So perhaps my pet causes aren’t always visible in the real world, not totally apparent to the untrained eye, perhaps too abstract and theoretical for everyone to readily grasp all the time — that doesn’t mean they’re not important. That doesn’t mean that they have nothing to do with me, or only a narrow application to certain small groups of people. Theoretical constructions affect everyone and have a huge impact on how we view the world. And so the basic assumptions which make a sexist social hierarchy possible to begin with — our current narrow concepts of sex and gender — need to be challenged. It’s only when these assumptions are dissected that the corrupt system issuing from them can be effectively dismantled.

Feminism and Spirituality

Tuesday, February 28th, 2006

For me, these two topics are inextricably linked. Obviously, there is the moral component that provides the foundation for the belief that there is imbalance in the world which must be corrected; whether one is religious or not, human rights are essentially and necessarily a moral value.
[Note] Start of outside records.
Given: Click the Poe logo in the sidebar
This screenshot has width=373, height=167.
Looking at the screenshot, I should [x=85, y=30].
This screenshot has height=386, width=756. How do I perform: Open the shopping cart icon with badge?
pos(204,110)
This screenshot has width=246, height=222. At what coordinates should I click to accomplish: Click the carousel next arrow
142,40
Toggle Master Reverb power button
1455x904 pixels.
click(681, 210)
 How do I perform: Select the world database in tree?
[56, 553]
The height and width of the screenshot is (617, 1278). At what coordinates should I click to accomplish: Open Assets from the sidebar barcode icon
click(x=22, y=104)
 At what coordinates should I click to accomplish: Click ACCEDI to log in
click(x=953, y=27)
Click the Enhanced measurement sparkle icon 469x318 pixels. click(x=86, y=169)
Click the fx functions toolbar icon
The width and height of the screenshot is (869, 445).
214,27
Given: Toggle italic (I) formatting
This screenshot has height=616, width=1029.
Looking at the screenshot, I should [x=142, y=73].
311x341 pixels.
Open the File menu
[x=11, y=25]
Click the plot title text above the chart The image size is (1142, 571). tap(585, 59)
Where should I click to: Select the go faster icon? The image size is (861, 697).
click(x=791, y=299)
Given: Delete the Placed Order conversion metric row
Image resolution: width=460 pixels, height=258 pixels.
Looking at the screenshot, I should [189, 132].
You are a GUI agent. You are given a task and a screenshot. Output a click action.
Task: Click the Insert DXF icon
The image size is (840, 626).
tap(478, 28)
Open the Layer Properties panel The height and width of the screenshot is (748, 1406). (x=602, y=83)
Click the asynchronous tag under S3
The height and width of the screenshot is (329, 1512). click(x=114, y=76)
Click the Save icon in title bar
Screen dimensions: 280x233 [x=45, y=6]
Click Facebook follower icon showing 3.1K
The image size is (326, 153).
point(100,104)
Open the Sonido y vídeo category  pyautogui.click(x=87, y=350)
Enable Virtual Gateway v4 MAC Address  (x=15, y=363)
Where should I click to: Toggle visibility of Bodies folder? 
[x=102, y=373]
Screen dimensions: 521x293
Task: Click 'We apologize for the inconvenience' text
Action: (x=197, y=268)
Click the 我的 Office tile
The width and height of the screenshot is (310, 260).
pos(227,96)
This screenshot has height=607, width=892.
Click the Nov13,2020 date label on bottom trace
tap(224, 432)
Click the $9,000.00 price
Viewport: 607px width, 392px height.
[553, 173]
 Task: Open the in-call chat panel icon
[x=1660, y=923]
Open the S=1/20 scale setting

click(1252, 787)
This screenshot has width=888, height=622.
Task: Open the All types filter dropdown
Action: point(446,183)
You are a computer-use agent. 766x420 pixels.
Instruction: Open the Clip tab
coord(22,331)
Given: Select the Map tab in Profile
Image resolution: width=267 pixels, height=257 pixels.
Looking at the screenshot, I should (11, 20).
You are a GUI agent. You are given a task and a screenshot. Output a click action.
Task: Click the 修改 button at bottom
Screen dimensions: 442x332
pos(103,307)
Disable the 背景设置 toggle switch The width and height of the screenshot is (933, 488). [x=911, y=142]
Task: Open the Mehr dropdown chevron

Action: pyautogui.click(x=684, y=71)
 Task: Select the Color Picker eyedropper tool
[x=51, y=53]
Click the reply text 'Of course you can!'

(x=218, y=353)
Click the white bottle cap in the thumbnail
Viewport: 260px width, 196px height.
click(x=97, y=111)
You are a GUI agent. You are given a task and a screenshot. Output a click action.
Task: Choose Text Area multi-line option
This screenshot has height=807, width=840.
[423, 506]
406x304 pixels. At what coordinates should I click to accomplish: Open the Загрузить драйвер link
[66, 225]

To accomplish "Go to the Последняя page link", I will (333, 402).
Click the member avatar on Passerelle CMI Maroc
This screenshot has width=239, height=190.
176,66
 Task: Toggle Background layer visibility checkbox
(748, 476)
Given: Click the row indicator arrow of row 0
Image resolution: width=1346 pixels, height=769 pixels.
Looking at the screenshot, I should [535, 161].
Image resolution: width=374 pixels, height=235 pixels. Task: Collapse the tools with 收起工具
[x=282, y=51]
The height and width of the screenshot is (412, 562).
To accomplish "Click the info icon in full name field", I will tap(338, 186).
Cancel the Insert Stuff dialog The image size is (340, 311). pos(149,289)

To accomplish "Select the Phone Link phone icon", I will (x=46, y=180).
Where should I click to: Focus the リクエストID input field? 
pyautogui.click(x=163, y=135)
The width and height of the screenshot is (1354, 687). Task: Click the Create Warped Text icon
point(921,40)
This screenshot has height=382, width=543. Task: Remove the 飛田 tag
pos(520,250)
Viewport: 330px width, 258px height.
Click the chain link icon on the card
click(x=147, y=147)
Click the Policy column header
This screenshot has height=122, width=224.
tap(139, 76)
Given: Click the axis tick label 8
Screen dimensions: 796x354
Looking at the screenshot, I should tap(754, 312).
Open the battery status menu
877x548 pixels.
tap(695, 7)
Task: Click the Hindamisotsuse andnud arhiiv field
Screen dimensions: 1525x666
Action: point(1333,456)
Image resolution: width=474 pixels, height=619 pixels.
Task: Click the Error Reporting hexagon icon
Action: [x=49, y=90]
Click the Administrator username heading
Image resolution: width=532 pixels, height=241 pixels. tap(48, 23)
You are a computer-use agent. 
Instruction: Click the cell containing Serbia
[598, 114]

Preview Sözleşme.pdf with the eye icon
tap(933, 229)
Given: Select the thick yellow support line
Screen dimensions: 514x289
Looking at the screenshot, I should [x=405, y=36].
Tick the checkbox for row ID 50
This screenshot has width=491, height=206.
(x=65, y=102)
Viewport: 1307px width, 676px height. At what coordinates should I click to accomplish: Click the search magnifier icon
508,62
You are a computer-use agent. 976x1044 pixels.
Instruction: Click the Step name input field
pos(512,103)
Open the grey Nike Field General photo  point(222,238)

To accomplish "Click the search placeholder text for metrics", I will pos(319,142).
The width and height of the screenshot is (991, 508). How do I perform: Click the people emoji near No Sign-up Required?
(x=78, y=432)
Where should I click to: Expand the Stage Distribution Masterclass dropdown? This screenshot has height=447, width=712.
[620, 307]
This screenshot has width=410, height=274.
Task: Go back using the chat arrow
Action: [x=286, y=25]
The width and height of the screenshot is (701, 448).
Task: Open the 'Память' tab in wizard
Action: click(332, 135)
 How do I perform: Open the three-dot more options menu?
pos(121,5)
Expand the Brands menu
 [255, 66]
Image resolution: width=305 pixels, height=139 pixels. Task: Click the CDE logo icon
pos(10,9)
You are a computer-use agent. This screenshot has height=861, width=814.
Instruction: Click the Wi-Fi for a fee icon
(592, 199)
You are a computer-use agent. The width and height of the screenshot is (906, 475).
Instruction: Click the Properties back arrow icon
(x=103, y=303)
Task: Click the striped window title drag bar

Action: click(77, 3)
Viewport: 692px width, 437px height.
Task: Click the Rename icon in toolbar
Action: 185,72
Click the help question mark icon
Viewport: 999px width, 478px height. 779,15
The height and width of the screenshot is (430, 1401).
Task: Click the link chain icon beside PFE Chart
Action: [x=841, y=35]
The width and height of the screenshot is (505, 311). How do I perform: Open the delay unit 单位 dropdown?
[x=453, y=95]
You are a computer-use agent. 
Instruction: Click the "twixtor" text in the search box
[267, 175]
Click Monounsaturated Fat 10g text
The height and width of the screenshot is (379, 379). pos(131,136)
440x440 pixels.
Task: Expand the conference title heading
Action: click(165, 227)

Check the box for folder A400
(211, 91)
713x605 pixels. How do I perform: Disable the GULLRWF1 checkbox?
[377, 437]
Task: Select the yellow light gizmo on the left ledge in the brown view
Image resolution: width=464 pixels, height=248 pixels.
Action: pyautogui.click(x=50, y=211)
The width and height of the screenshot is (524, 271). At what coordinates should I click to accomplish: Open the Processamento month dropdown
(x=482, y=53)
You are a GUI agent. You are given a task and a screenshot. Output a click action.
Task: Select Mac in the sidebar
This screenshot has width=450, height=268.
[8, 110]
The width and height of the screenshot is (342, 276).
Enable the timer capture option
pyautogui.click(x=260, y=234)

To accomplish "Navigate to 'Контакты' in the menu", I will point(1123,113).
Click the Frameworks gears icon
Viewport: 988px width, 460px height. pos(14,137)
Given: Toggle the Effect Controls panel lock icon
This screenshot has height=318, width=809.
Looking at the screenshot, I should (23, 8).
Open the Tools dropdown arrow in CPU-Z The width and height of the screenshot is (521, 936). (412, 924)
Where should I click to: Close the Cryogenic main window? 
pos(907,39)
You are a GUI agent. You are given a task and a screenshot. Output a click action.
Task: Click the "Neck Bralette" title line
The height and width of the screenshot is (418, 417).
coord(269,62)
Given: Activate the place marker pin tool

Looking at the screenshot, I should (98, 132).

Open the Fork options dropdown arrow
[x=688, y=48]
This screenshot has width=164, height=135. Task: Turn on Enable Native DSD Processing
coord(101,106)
There is no other justification for the idea of natural rights, nor do I think there needs to be. Perhaps moral justifications are not entirely defensible using logic, though I suppose one can turn to evolutionary psychology and explain that, as social creatures, it is in the best interest of everybody for all people to be treated with equal dignity, but that rings as disingenuous to me. When we need to philosophically or biologically justify acting in a decent manner, I think the point has been missed, though I suppose it makes for an interesting exercise in thought. However, how one approaches or interprets the issue is a personal matter.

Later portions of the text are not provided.